Thursday 19 March 2015



Identify and Avoid These Career Decision-Making Traps



..culled from:http://career-advice.monster.com

Deborah Schneider spent far more time researching the $15,000 car she once bought than she did on a slightly larger purchase -- her $90,000 law degree.
"Years later, I realized how common that is," says Schneider, who authored Should You Really Be a Lawyer? with Gary Belsky and produces its accompanying Web site. "Each year, many college students spend more time planning their next spring break than their postcollege career, even though they'll spend a lot more time on the job than on vacation."
Consider Your Choice Challenges
Blame what Schneider and Belsky call choice challenges, or mental traps that practically everyone falls into at times, especially when making major career decisions. Three of the most common choice challenges you'll face as a college student are:
  • The Herd Mentality: The tendency to do what everyone else seems to be doing. Example: "All my friends are majoring in business, so I will too."
  • Anchoring: Attaching great importance to something that may have little or no bearing on your best interests. Example: "My parents have always wanted me to be a lawyer."
  • Decision Paralysis: Becoming so overwhelmed with choices that you can't decide, or you decide not to decide. Example: "I don't know what I want to do, so I'll just go to graduate school to keep my options open."
Schneider and Belsky also write about 10 more choice challenges:
  • The Confirmation Bias: The tendency to seek information that confirms your existing knowledge and shut out what contradicts it.
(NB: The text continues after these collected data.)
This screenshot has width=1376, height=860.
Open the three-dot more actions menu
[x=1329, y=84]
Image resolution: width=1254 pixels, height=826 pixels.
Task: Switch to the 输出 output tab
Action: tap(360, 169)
Example: Talking to friends and family who say a career in medicine sounds great instead of asking actual doctors who might suggest otherwise.
  • Ignoring the Base Rate: Disregarding the odds of success within a situation. Example: Assuming you'll land a job in professional sports after you finish college, even though relatively few new grads actually pull that off.
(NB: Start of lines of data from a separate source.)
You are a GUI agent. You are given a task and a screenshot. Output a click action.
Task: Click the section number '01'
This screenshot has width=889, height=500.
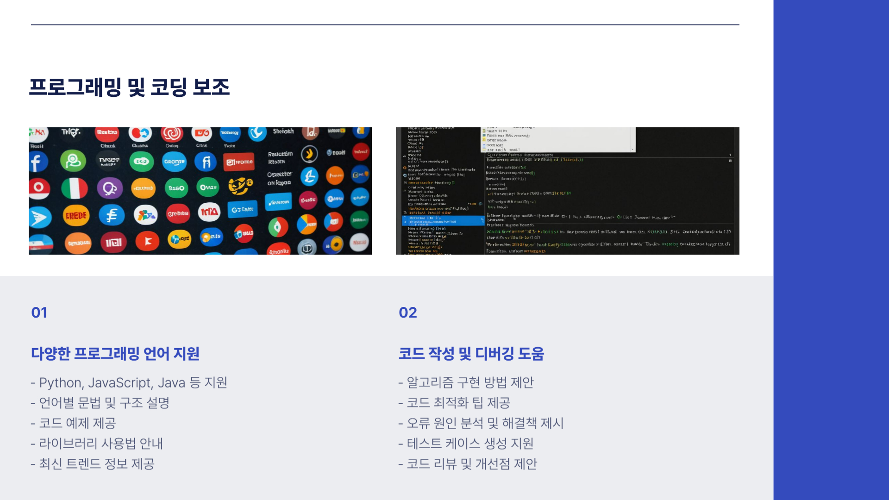(x=39, y=313)
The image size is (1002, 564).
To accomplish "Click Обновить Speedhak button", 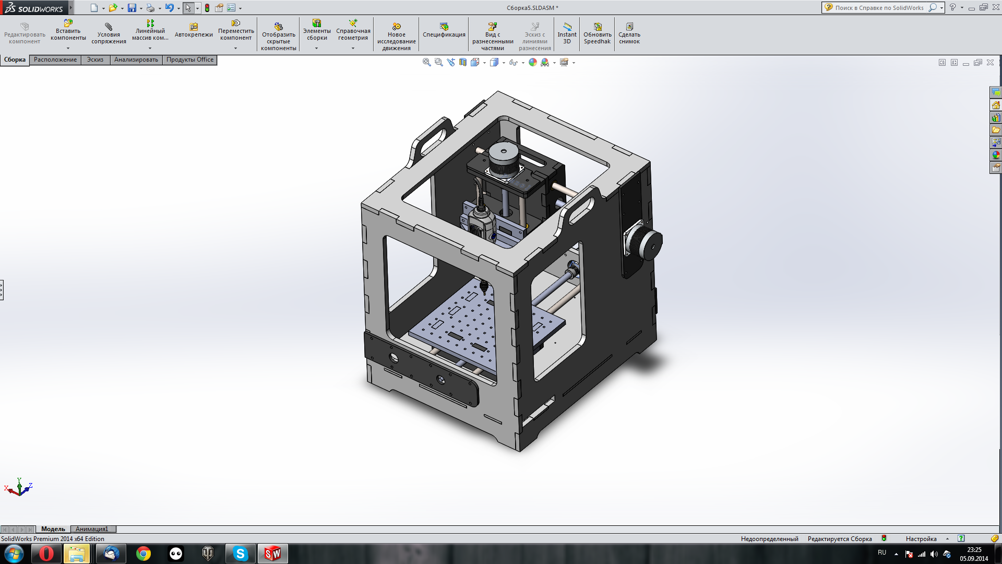I will (597, 33).
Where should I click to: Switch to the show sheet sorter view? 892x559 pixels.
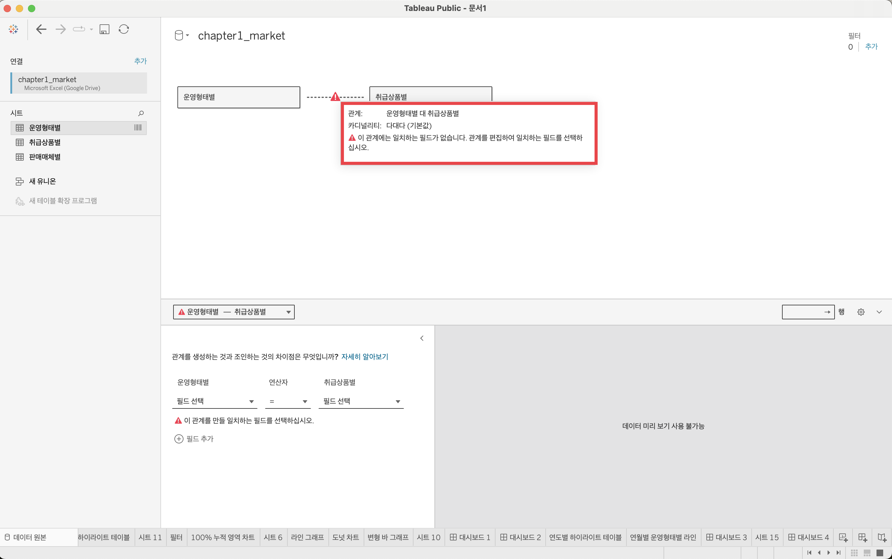coord(854,553)
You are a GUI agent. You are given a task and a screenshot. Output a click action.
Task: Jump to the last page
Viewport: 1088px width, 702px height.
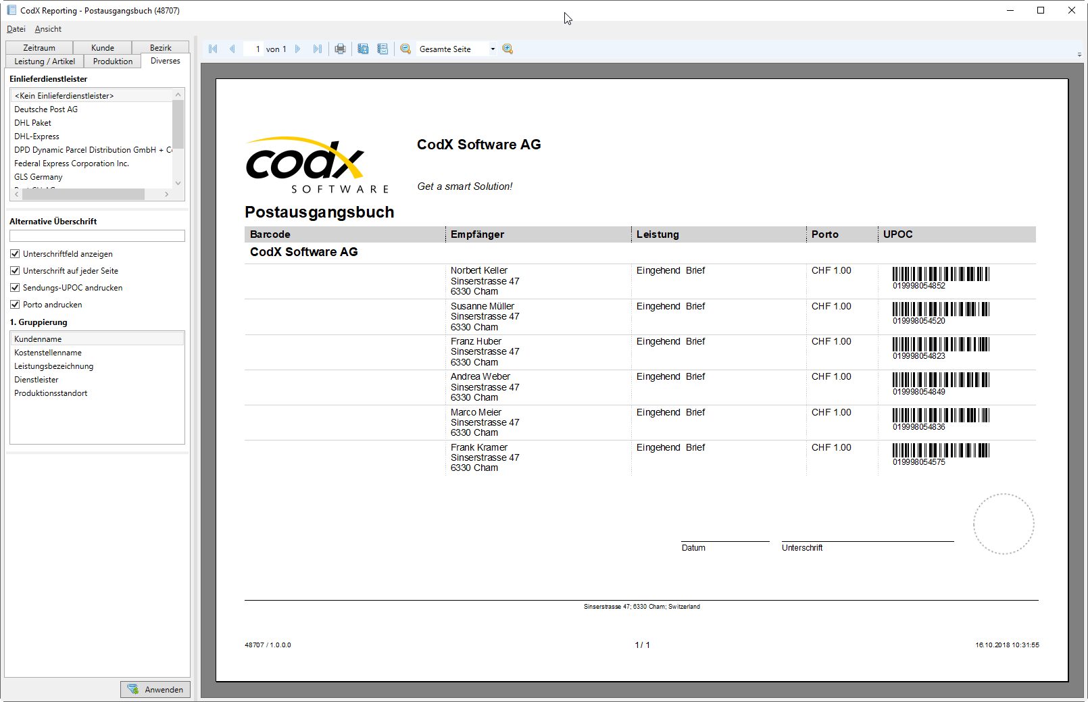click(318, 49)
  • The Information Cascade: Being influenced by repeated exposure to certain facts. Example: "I'd better go to graduate school to wait out this bad job market."
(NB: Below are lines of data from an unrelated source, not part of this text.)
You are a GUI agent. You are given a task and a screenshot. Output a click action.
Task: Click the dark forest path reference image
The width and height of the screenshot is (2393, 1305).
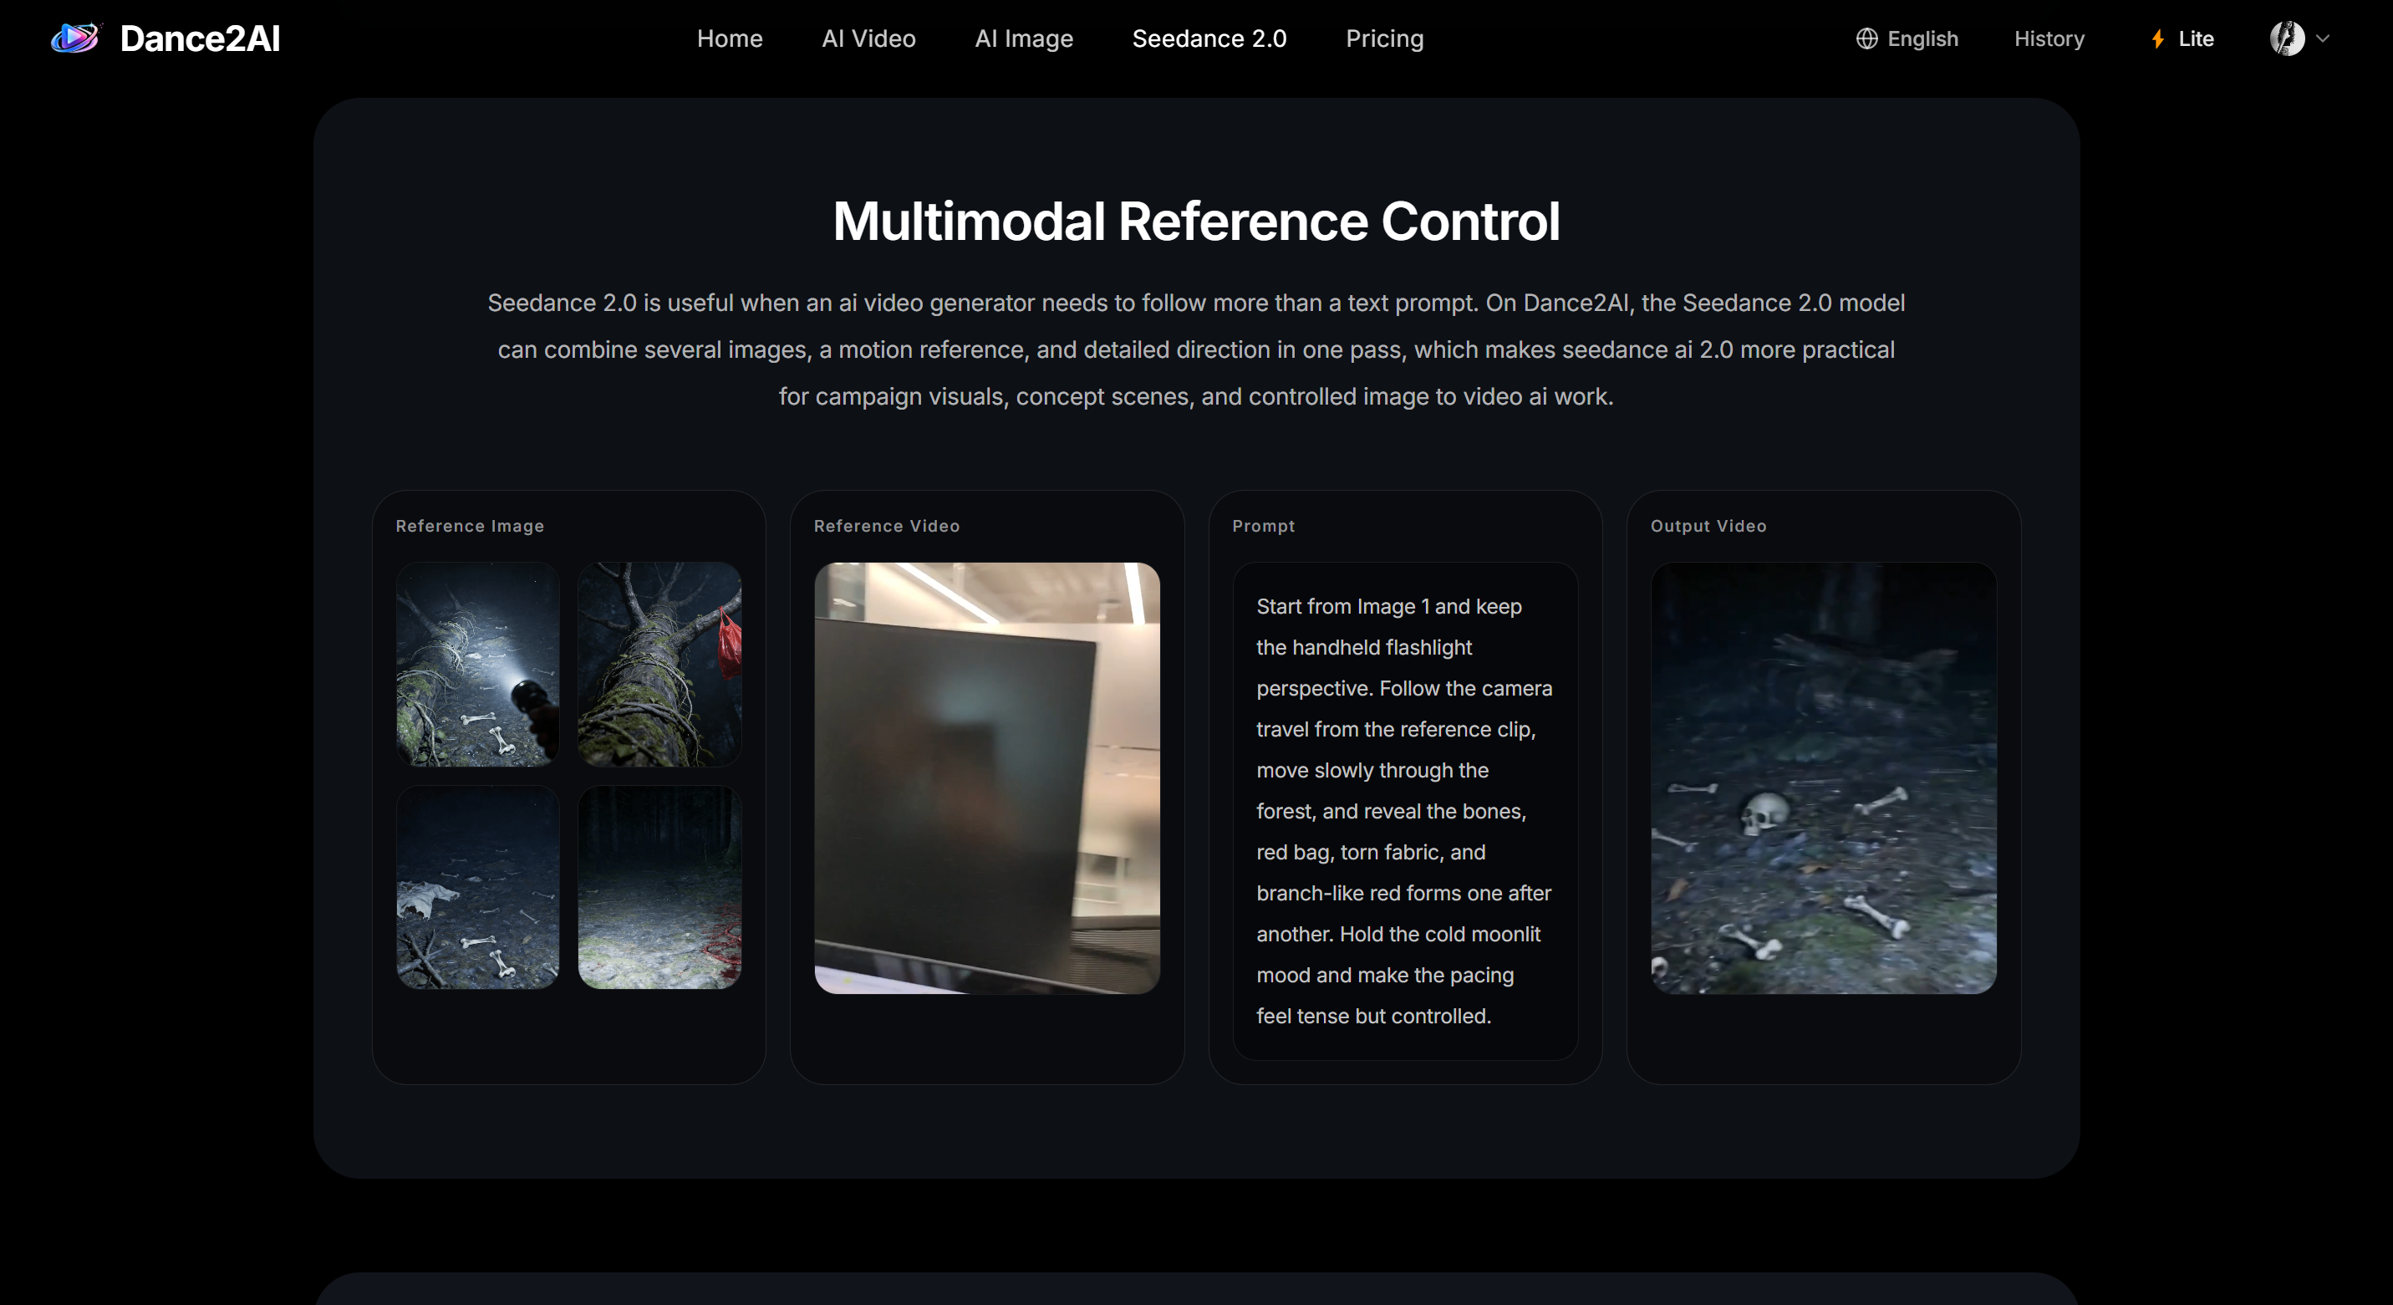(659, 888)
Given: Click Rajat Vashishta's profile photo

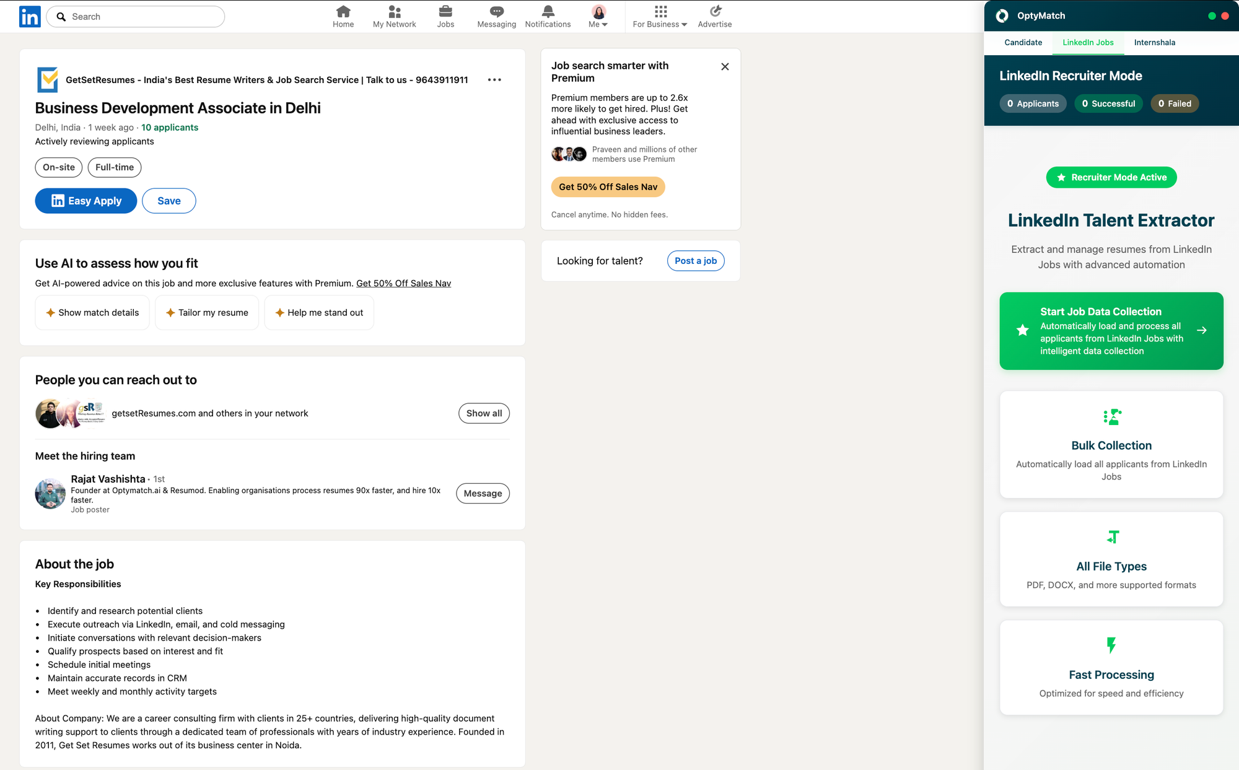Looking at the screenshot, I should (x=50, y=494).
  • Mental Accounting: Treating money differently depending on its source and your use for it. Example: "My family will pay for my degree if I major in finance, so I might as well be a finance major even though my heart's not in it."
  • Overconfidence: Overestimating your abilities, skills or knowledge. Example: "I really don't know what I'll do with a master's degree, but I'll figure it out by the time I'm done with grad school."
  • Regret Aversion: Making decisions to avoid feeling bad in the future. Example: "I'm going to stick with my biology major, because if I change to something else, I might be sorry later."
  • Rules of Thumb: Mental shortcuts to make choices easier. Example: "I better not major in art, because you can't get a job with that degree."
  • The Status Quo Bias: Resisting change in favor of the familiar. Example: "I don't really like my current internship, but at least I know what to expect from it."
  • The Endowment Effect: Putting higher value on something you have than you would if someone else had it. Example: "I hate my math major, but I'm doing so well in it that it makes no sense to switch to psychology."
  • The Sunk Cost Fallacy: Overemphasizing the money, time, psychological energy or other resources you've invested. Example: "I can't throw away my $75,000 MBA and become a teacher."